= ASSIGNMENT =
Your answer should be the line that contains "Expand the First" and each line after it, restated word for word through the final line of the entries.

####

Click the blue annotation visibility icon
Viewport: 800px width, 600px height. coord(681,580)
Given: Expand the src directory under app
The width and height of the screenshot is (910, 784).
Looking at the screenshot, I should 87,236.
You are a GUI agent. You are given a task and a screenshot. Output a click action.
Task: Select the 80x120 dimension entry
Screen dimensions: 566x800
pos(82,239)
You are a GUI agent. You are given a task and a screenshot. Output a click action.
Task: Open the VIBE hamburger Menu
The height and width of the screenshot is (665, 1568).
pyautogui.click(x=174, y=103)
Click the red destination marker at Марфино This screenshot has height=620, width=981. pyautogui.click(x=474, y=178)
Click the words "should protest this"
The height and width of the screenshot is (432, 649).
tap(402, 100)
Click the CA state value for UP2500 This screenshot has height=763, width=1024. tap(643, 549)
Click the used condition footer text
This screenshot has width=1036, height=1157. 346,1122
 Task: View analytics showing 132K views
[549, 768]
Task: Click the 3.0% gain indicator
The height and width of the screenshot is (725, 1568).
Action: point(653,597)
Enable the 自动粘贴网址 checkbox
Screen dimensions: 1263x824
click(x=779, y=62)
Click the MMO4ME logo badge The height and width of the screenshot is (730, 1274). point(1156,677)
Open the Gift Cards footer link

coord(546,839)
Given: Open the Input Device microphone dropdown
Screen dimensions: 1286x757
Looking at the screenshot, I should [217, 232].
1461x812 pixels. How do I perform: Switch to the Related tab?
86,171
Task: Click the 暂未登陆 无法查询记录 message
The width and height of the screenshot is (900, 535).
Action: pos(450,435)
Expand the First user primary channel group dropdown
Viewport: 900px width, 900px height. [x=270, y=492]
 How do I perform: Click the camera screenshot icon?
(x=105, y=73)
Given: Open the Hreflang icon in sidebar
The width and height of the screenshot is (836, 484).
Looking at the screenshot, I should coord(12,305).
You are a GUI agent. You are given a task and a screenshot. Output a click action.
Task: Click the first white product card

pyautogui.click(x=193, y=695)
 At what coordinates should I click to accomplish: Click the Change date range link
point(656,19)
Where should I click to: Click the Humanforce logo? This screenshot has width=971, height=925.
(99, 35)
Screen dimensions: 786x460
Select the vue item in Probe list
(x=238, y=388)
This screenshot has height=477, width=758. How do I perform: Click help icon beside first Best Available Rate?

####

= TASK RESPONSE =
Expand the First user primary channel group dropdown
Viewport: 900px width, 900px height. [x=270, y=492]
 How do I perform: Click the camera screenshot icon?
(x=105, y=73)
Given: Open the Hreflang icon in sidebar
The width and height of the screenshot is (836, 484).
Looking at the screenshot, I should coord(12,305).
You are a GUI agent. You are given a task and a screenshot. Output a click action.
Task: Click the first white product card

pyautogui.click(x=193, y=695)
 At what coordinates should I click to accomplish: Click the Change date range link
point(656,19)
Where should I click to: Click the Humanforce logo? This screenshot has width=971, height=925.
(99, 35)
Screen dimensions: 786x460
Select the vue item in Probe list
(x=238, y=388)
This screenshot has height=477, width=758. How do I perform: Click help icon beside first Best Available Rate?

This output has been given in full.